Video game classic DOOM gets added to the Bitcoin blockchain

SNEAK PEEK

  • A cloned variant of the 30-year-old video game classic named DOOM has been added to the Bitcoin blockchain.
  • DOOM has been integrally inscribed on a single satoshi through the use of block 774526.
  • Web browsers are still considered necessary to compile the code, forcing unconventional innovations to run.

Somebody has uploaded a cloned variant of DOOM, the 30-year-old video game classic, to the Bitcoin blockchain as an inscribed on the network’s own NFT protocol, Ordinals, to the delight of crypto Twitter and Reddit circles. 

A budget variant of DOOM has been permanently affixed to a single Satoshi via block 774526, which was then added to the blockchain on Wednesday morning due to an intrinsic loophole that is enabled by Bitcoin’s Taproot upgrade pushed in November 2021.

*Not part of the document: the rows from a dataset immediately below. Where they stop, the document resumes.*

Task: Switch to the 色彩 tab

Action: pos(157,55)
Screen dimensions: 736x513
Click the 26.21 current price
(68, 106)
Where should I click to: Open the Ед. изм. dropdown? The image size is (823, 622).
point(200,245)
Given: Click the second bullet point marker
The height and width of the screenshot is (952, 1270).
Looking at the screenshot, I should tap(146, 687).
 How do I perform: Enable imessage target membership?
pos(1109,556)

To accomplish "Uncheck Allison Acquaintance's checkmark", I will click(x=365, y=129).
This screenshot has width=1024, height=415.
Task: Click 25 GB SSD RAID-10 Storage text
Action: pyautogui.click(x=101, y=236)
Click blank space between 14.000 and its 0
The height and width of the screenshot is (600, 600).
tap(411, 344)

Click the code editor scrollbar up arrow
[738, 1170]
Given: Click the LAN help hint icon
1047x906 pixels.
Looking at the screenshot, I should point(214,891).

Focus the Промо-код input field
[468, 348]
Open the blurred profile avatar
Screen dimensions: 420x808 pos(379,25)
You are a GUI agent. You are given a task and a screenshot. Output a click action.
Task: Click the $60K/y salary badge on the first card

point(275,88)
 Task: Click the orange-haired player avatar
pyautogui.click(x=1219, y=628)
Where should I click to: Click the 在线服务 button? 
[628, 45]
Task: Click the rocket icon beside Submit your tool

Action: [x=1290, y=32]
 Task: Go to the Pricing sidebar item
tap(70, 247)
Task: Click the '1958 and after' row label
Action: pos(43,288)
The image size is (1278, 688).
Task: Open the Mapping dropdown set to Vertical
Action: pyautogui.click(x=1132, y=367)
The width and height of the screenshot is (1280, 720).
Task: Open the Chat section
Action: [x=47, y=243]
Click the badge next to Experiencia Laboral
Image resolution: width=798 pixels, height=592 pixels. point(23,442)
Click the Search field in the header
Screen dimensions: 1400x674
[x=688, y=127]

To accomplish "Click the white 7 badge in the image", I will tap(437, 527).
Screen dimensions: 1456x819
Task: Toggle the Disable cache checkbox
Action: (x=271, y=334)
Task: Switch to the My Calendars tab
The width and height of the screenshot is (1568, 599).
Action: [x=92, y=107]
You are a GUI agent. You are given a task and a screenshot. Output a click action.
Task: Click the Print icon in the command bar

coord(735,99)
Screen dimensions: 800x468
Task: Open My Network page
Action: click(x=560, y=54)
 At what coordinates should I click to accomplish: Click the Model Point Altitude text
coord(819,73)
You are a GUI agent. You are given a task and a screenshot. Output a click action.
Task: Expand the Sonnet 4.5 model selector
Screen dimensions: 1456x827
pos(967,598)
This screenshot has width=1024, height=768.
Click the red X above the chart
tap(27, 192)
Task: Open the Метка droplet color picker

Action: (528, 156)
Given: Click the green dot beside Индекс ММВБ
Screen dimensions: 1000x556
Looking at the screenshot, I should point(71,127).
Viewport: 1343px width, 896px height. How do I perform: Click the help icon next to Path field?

As the game was written to Bitcoin, it will exist in perpetuity on the immutable blockchain. This variant of DOOM can be played as long as the network is up and running. 

Although web browsers are still required to compile the code, pressuring unconventional innovations to run DOOM is now a meme in tech culture. DOOM has been programmed to run via pregnancy tests, calculators, ATM machines, smart watches, toasters, and Pelotons, among other odd conduits.  

While the clone is entertaining in its own blocky and basic way, a true copy of the original DOOM appears to be on its way to the Bitcoin blockchain sometime soon. 

Meanwhile, Ordinals remain a topic of discussion among Bitcoiners as the community deciphers what bringing NFTs to the oldest blockchain implies for the coming years of the network as well as the NFT ecosystem at large. 

Notably, the protocol has just enabled the mining of the largest Bitcoin block ever. This week, a high-resolution “Taproot wizard” was inscribed to a satoshi, resulting in a 3.96MB transaction — close to Bitcoin’s 4 MB block size limit (originally 1 MB but stretchable via SegWit). The DOOM Ordinal was only 31.2 KB in size.